_Direction 1:_
In the Dorico forum thread, which edition of Dorico does the original poster say they are using?
_Direction 2:_
Based on the Dorico forum thread, explain how the reply says to stop chord symbols from appearing above the double bass stave, and when it recommends the "show in parts only" option.
_Direction 3:_
Write the next part of the Dorico forum thread, following on from its last post.

_Extract:_
───

# Dorico Questions



## ALittleNightMusic (Oct 17, 2020)

Hi all,

Been trying to use Dorico some more to score study (am using Elements) but getting tripped up by a couple of things (and the manual is rather sparse in some areas):


If I add a Piano player (at the bottom of the score below the double basses) and then try to add Chord symbols, it seems to create 2 symbols each time, one above the piano staves and one that seems to be floating above the double bass stave. I only select the piano notes when adding the symbol. Is there a way to stop it from doing that?
If I input via MIDI some quarter notes over 2 bars and then want to essentially make them half-time (so all eight notes compressed into a single bar), if I change the note durations to 8th notes, it doesn't compress it and instead adds eight note rests in between each note and still covers two bars. Is there a way to compress all the notes into a single bar without rests in between?
Cheers!


----------



## bradleybboone (Oct 17, 2020)

ALittleNightMusic said:


> If I add a Piano player (at the bottom of the score below the double basses) and then try to add Chord symbols, it seems to create 2 symbols each time, one above the piano staves and one that seems to be floating above the double bass stave. I only select the piano notes when adding the symbol. Is there a way to stop it from doing that?


In Setup Mode, right click the double bass in the players panel, select chord symbols, show in parts only (if jazz/walking bass type of line) or show in chord symbol and slash regions.

Another cool feature is different chord symbols for different staves with Alt-Enter in the chord symbol pop-up. For instance, you can show G7/F in the Bass and just G7 in the keys if you wanted to.

───

_Dataset section:_

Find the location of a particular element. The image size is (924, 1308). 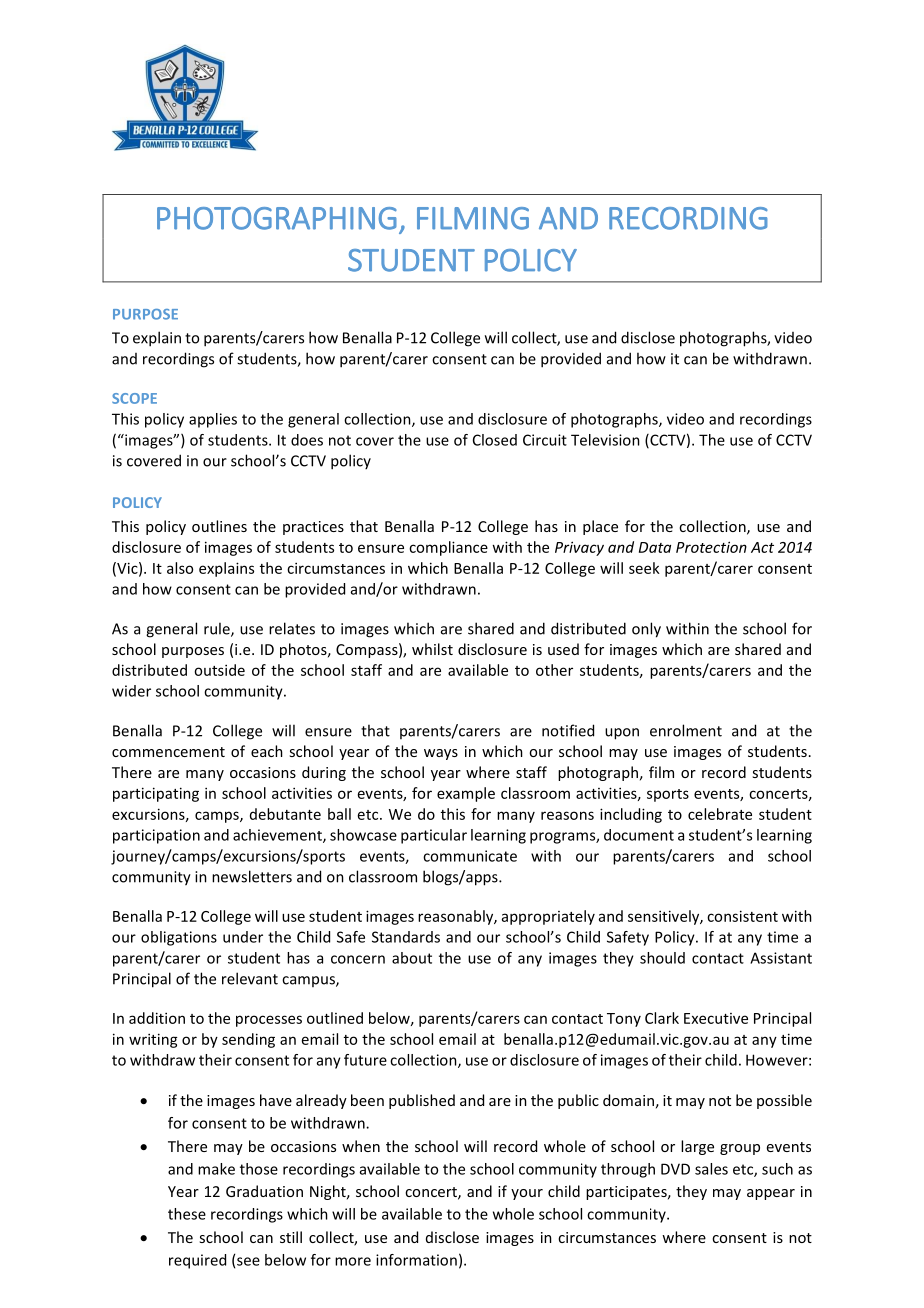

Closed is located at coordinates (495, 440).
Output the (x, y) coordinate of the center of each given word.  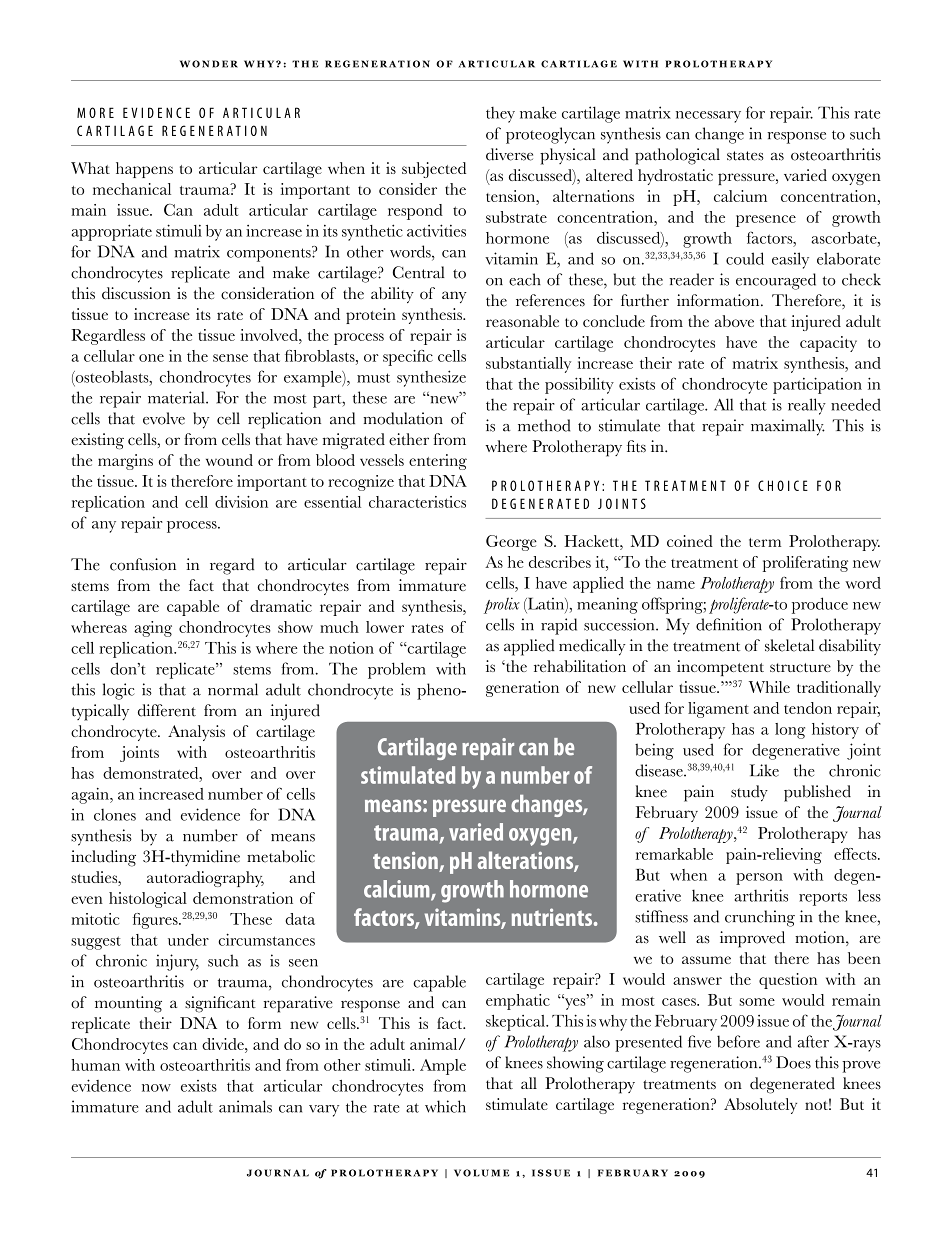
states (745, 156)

───

_Task answer 1:_
Elements.

_Task answer 2:_
In Setup Mode, right-click the double bass in the players panel and select chord symbols, then choose either "show in parts only" or "show in chord symbol and slash regions." The reply recommends "show in parts only" when the bass plays a jazz or walking bass type of line.

_Task answer 3:_
ALittleNightMusic said:


> If I input via MIDI some quarter notes over 2 bars and then want to essentially make them half-time (so all eight notes compressed into a single bar), if I change the note durations to 8th notes, it doesn't compress it and instead adds eight note rests in between each note and still covers two bars. Is there a way to compress all the notes into a single bar without rests in between?


Yes, in Write Mode, highlight the bars, make sure you're in "Insert" mode (keyboard shortcut I), go to the Write menu>Edit Duration>Halve Note Duration. This can also be set to a keyboard shortcut if you're doing this a lot.

If you're not in insert mode, it will just halve the values and maintain the spacing between notes with rests.

Cheers


----------



## ALittleNightMusic (Oct 17, 2020)

bradleybboone said:


> In Setup Mode, right click the double bass in the players panel, select chord symbols, show in parts only (if jazz/walking bass type of line) or show in chord symbol and slash regions.
> 
> Another cool feature is different chord symbols for different staves with Alt-Enter in the chord symbol pop-up. For instance, you can show G7/F in the Bass and just G7 in the keys if you wanted to.
> 
> ...




Thanks a ton! Perfect!


----------



## jaketanner (Dec 14, 2020)

How can I merge two viola parts into one? Sorry...I am struggling to learn this quickly, as I need to turn out a simple score in a few days...All I am working off of is a MIDI import from Pro Tools. This will be my method for creating scores in the future...Pro Tools composition, Dorico Final Score...any tips would be great, thanks!


----------



## mducharme (Dec 15, 2020)

jaketanner said:


> How can I merge two viola parts into one? Sorry...I am struggling to learn this quickly, as I need to turn out a simple score in a few days...



I'm not exactly sure what you mean by "merge two viola parts into one", but if you are in a hurry, I would suggest signing up on the Steinberg Dorico official forum and getting advice there.


----------



## agarner32 (Dec 15, 2020)

Another great resource is the Dorico Facebook page. I’ve learned so much from that FB page.


----------



## jaketanner (Dec 15, 2020)

mducharme said:


> I'm not exactly sure what you mean by "merge two viola parts into one", but if you are in a hurry, I would suggest signing up on the Steinberg Dorico official forum and getting advice there.


I will do that also thanks. And I have two midi tracks for viola in my session. But in the score, it’s the same musician playing. I should have merged it before importing the midi, but wanted to know if it’s possible now.


----------



## jaketanner (Dec 15, 2020)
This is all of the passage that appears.